No Time to Die.
Fin d'Hiver, An 2
Nuit tombante. Nuit tombée. Ceinture noire. Là où la vie ne s’arrêtait jamais exactement. Nuit et jour. Jour et nuit. Mais pas exactement les mêmes êtres humains qui y rôdaient. C’était peut-être cela qui pouvait le plus effrayer avec cette partie de la grande Cité. En ces lieux sombres, la nuit pouvait dévorer un homme sans jamais le rendre à sa famille. Beaucoup le disaient dorénavant, il fallait énormément de courage pour se rendre en ces lieux obscurs. Dangereux, comme ils aimaient à le dire. Pourtant, ce n’était jamais vraiment ceux qui y logeaient, habitaient et dormaient qui en parlaient mais ceux qui ne connaissaient justement pas le quartier. Ceux qui l’avaient justement nommé de la sorte. Noire. Elle ne l’était pas pour les connaisseurs.
Marchant au lent rythme qui accompagnait l’âge, bâton de berger dans sa main gauche, Kazune ne craignait pas les lieux. Il avait depuis longtemps appris qu’il n’était pas une cible, sinon pour être tabassé. Mais à quoi bon tabasser un vieux qui n’avait pas d’argent ? Juste quelques bêtes. Tout le monde se fichait bien de lui. Ou alors, ils l’aimaient encore bien, parce qu’il détournait les yeux face aux vices des plus jeunes. Il n’aimait pas cela. Mais il était trop vieux pour les arrêter. Il ne disait rien, ne faisait rien, ne voyait rien et n’entendait plus rien. Sourd. Aveugle. Muet. C’était le meilleur moyen pour survivre au milieu de ces bas-fonds, comme les nommaient les gens de la Haute. Evidemment qu’ils n’oseraient pas venir ici. Trop d’argent. Trop d’arrogance. Ils regardaient son peuple d’un œil hautain.

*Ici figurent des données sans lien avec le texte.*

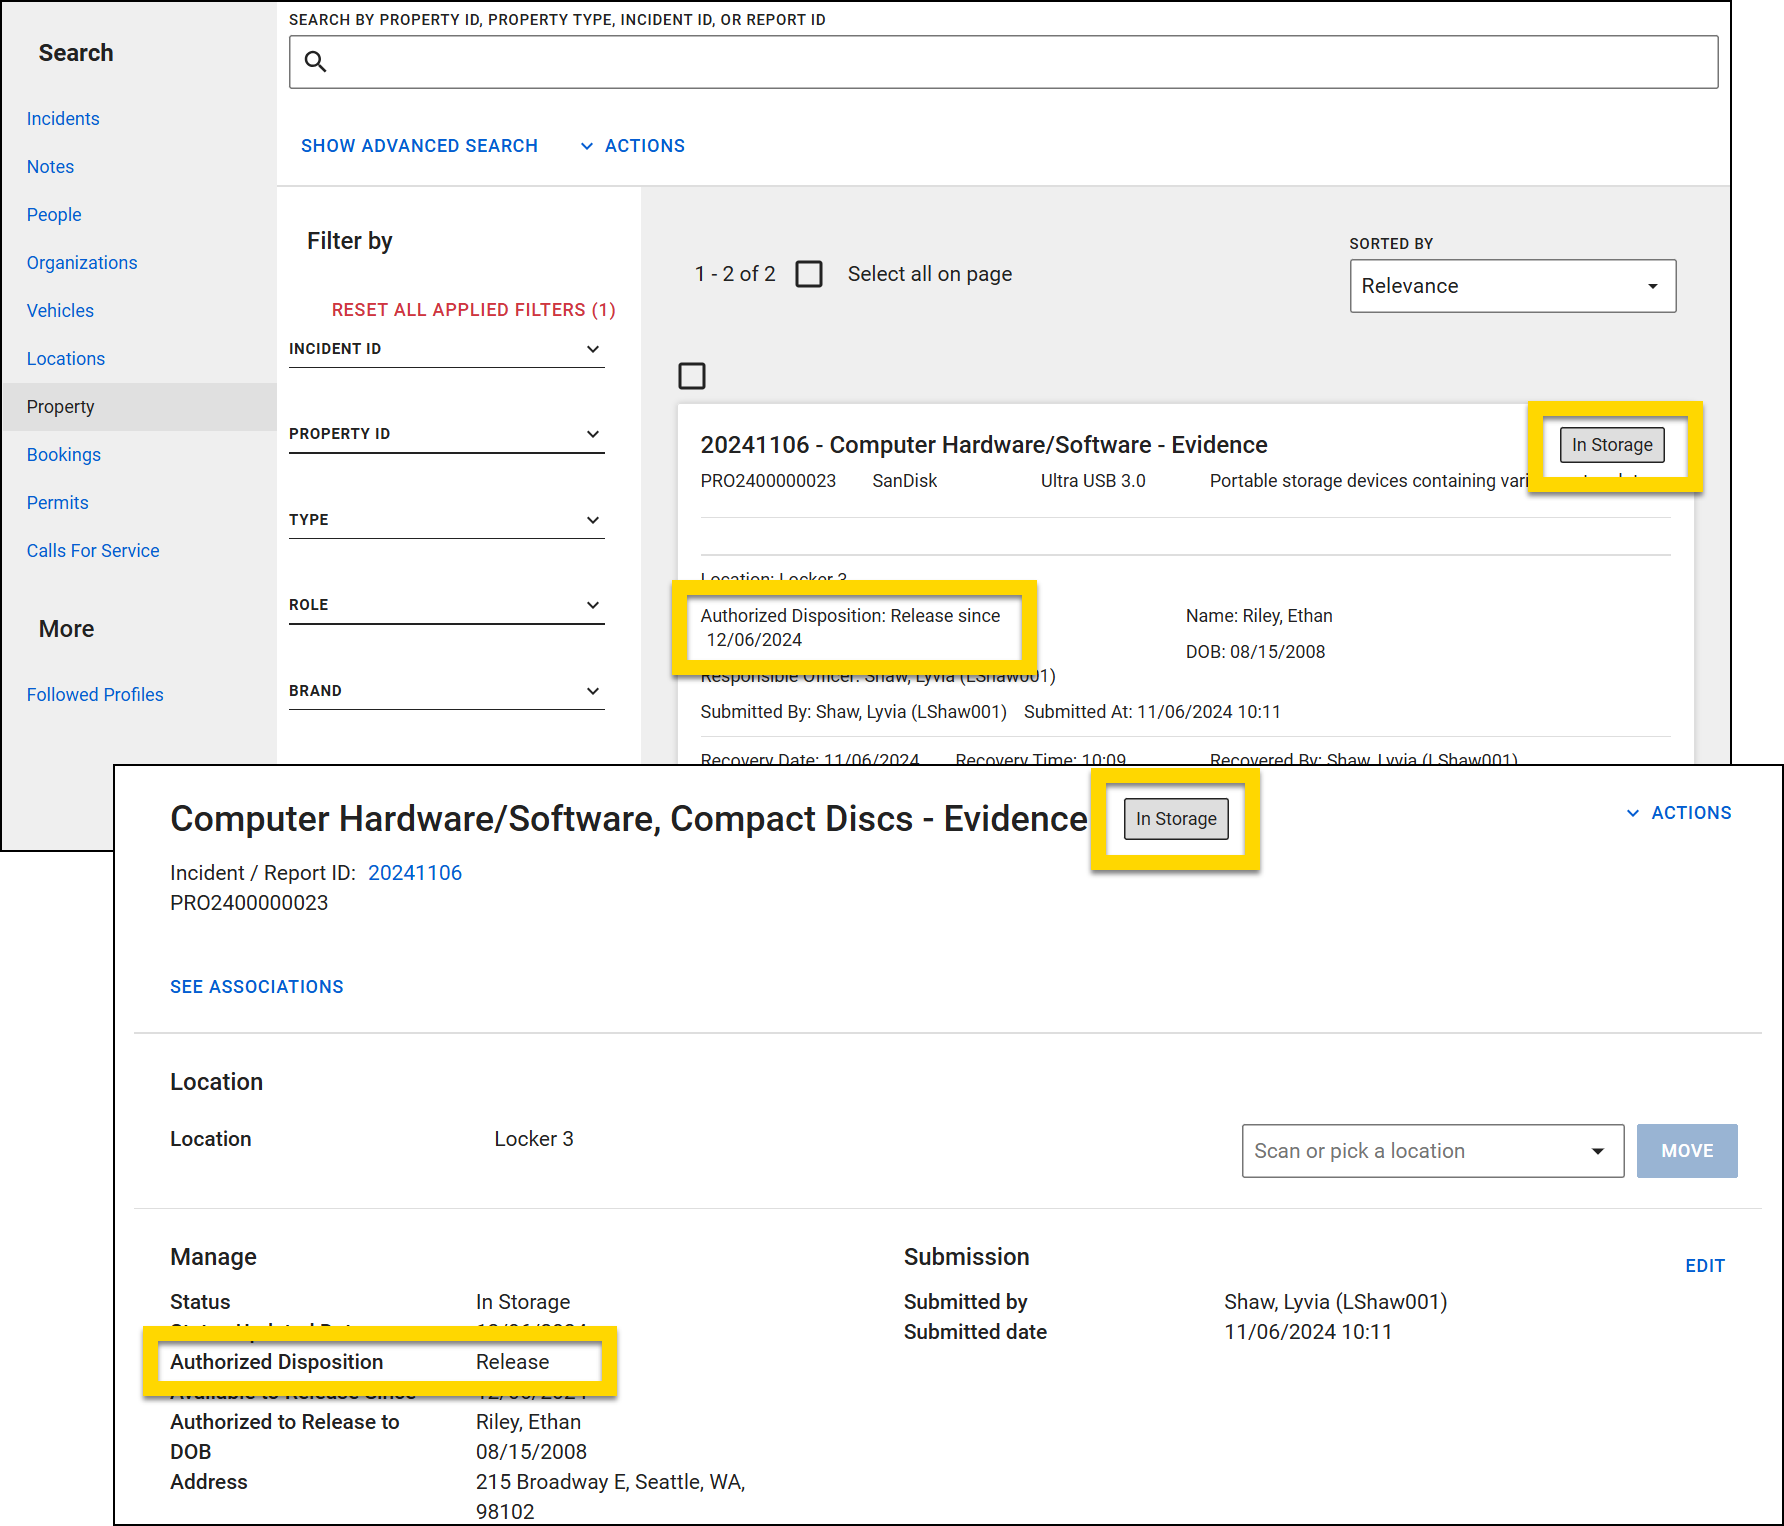
Task: Click the search magnifying glass icon
Action: coord(316,61)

Un soupir. Ici, la lutte pour la survie était quotidienne. Nécessaire. Si chacun désirait voir le prochain lever de soleil, il fallait parfois le faire au détriment du voisin.
Il prenait à gauche. Un autre virage alors que sa canne résonnait dans une ruelle habituellement vide. Pas ce soir. Malchance. Il prit une longue inspiration alors qu’il continuait calmement. Il n’était pas nécessaire de s’emballer. Il ne lui arriverait rien s’il ne disait rien. S’il ne regardait rien. Pourtant, le visage se tourna vers lui et le contact visuel fut établi. Un seul instant. De trop avant que l’autre ne s’approche. Brièvement pris d’une paralysie, il se mit à énoncer dans son esprit tout ce qui comptait pour lui. Ses bêtes. Son épouse. Ses enfants. Ses petits-enfants. Sauraient-ils seulement ce qui lui était arrivé cette nuit-là ? Ou son corps aurait-il déjà été dévoré par les chiens errants ?

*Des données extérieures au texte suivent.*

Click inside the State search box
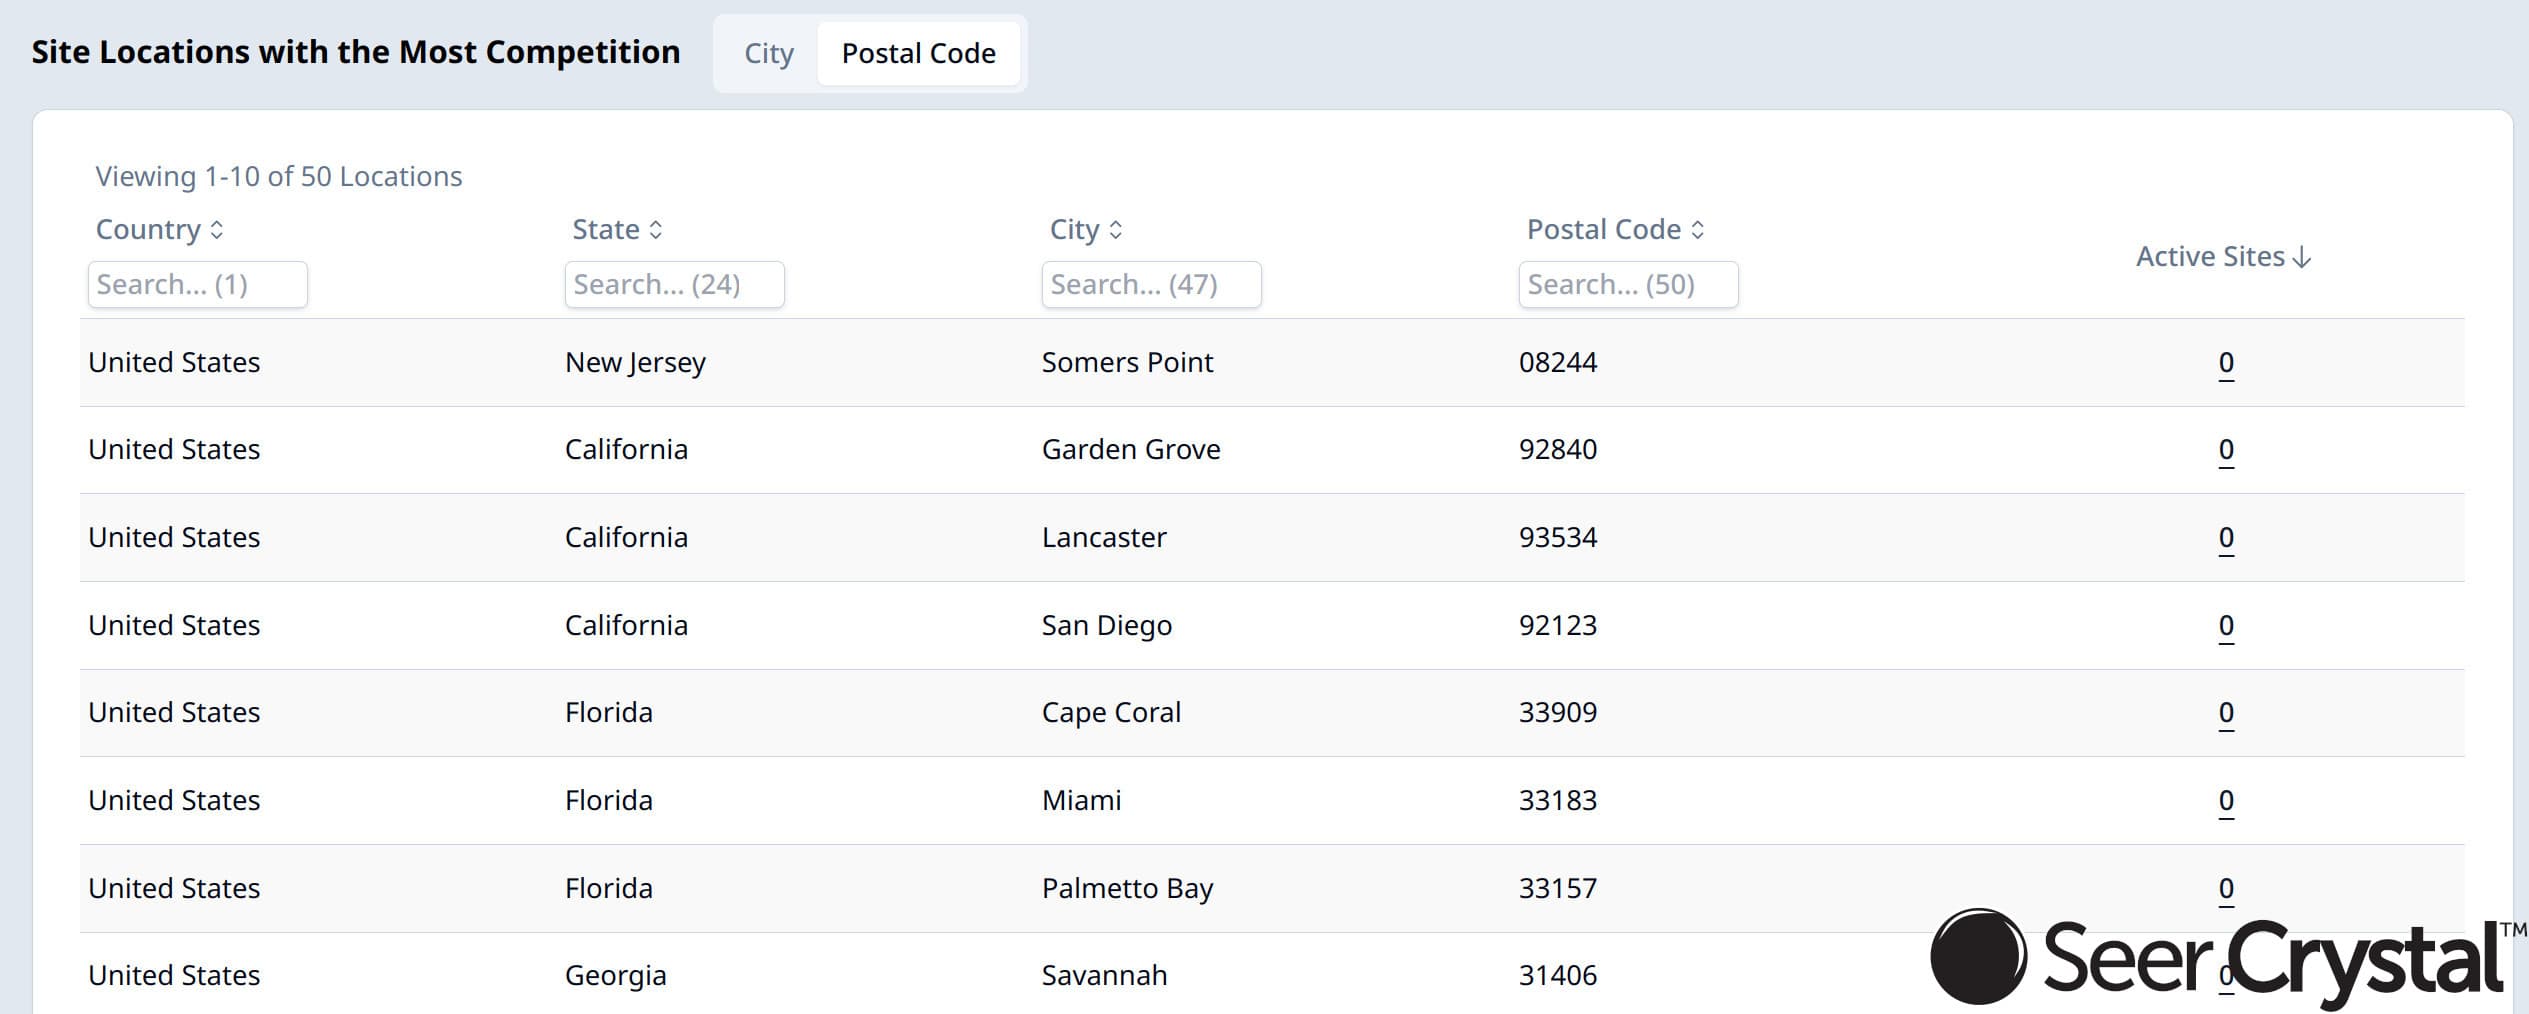The height and width of the screenshot is (1014, 2529). 673,284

« Je ne vous veux aucun mal, sachez-le. Je ne suis qu’un humble paysan, désireux seulement de passer son chemin pour rentrer chez lui. Je n’ai rien vu. »
Il avait déjà pris son bâton de berger entre ses deux mains, le serrant suffisamment pour riposter en cas d’une attaque physique sur sa personne. Comment expliquerait-il les bleus et les cicatrices ? Elle ne serait définitivement pas contente d’apprendre qu’il était encore passé par la Ceinture, ce soir. Une inspiration, puis il fermait les yeux, trop craintif de sentir la mort le reprendre plus tôt qu’il ne le pensait.